Poses read left to right, beginning at top left.
Sometimes you just need to go there — to that place you don't really want to go because it's uncomfortable. The place you know will make you look ridiculous and feel self-conscious, leading you to total embarrassment.
Yoga was once very much that place for me. I could not touch my toes, was utterly inflexible, and always wore big mesh basketball clothes when I went to work out (which you'll read about in my forthcoming book). But then the day came when I decided to prove myself wrong and actually give yoga a try. And it didn't take long before lo and behold, I was addicted.
It was the best decision I ever made.
Forcing yourself past your comfortable edge is when you discover your true you. For some of us it is yoga, for others dance, or writing, speaking, art, motherhood, math — you name it. It is in that place you do not want to go where the going starts to get really good.
Go out on a limb and give some of these more advanced poses a try. If they're not in your practice you can stick with easier variations until you build up a new strength. And when you're ready to find your edge and really go for it, you might just get an incredible new view of YOU.
Be sure to warm up your body with several rounds of Sun Salutations first.
1. Handstand (Adho Mukha Vrksasana)
If you do not have a regular handstand practice, place your hands on the floor a few inches away from a wall. Inhale and lift one leg up. Exhale, and hop off the other foot, keeping your core engaged and shoulders aligned over top the wrists. Once you feel solid here, kick both legs up to meet together at the wall with your big toes touching. Keep pressing through your palms and stack the hips over your shoulders. Hold here for 5 to 10 deep breaths.
When you're ready to try handstand without the wall, begin in Downward Facing Dog and lift one leg up. Bend through the standing leg and use it to help kick both legs up. Hold for as long as you can and rest in Child's Pose.

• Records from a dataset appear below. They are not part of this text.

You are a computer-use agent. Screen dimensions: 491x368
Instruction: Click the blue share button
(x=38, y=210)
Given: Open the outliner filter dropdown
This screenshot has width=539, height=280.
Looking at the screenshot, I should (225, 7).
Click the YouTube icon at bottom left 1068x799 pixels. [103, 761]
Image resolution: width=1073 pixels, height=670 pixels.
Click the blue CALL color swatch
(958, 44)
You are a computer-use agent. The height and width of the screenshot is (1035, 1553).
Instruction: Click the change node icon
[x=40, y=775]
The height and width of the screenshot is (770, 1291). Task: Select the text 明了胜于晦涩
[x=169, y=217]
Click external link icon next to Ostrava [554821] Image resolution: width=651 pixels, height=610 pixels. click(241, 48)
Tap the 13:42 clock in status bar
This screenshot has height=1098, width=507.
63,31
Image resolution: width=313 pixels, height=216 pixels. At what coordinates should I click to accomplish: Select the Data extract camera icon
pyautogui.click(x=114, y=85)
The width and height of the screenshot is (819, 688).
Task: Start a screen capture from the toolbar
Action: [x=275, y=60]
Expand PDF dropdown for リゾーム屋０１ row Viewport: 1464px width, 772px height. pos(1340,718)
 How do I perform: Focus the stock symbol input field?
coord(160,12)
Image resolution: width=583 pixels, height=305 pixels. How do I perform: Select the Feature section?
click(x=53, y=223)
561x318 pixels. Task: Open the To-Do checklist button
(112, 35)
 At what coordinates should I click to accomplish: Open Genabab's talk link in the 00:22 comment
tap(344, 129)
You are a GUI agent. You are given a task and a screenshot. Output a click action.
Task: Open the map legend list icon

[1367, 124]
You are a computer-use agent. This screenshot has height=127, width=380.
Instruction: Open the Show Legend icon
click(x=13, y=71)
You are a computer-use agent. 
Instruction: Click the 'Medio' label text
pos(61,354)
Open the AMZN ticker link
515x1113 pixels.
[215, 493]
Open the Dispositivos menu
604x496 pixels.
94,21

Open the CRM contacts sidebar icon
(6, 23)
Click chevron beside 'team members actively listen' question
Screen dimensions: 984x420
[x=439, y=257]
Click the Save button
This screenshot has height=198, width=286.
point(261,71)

2. Yoga Splits (Hanumanasana)
Begin in Downward Facing Dog. Lift one leg into the air as you inhale. Exhale and bring your knee to your nose and then place your foot on the floor between your hands. Slide your front leg forward as much as feels good, keeping it flexed. You can keep the back toes tucked if you like, or untuck to rest the top of the foot long behind you on your mat. Hands can come to blocks at either side of you until your hips become open and flexible enough to let you lower to the mat. Optional: Lift your arms up and breathe. Switch sides.
3. Fallen Triangle (Trikonasana Variation)
From Downward Dog inhale your left leg up in the air. Exhale bring it to touch your right elbow. Inhale extend the leg straight underneath your armpit, place your right heel to the floor and lift your right arm. Stretch and breathe for up to 5 breaths. Switch sides. Modification: Take regular Triangle Pose (Trikonasana) until your spine is flexible enough to "fall" back.
4. Twisted One-Legged Arm Balance (Eka Pada Koundinyasana I)
Only attempt this pose once you've mastered Fallen Triangle. From there, place both hands on the floor in front of you with your shoulders stacked over your wrists, as if for a plank pose. Rest your left thigh on the back of both of your arms. Engage your core and rock your chest forward, lifting your legs off the floor and bending at your elbow. Remember to breathe as you feel yourself fly.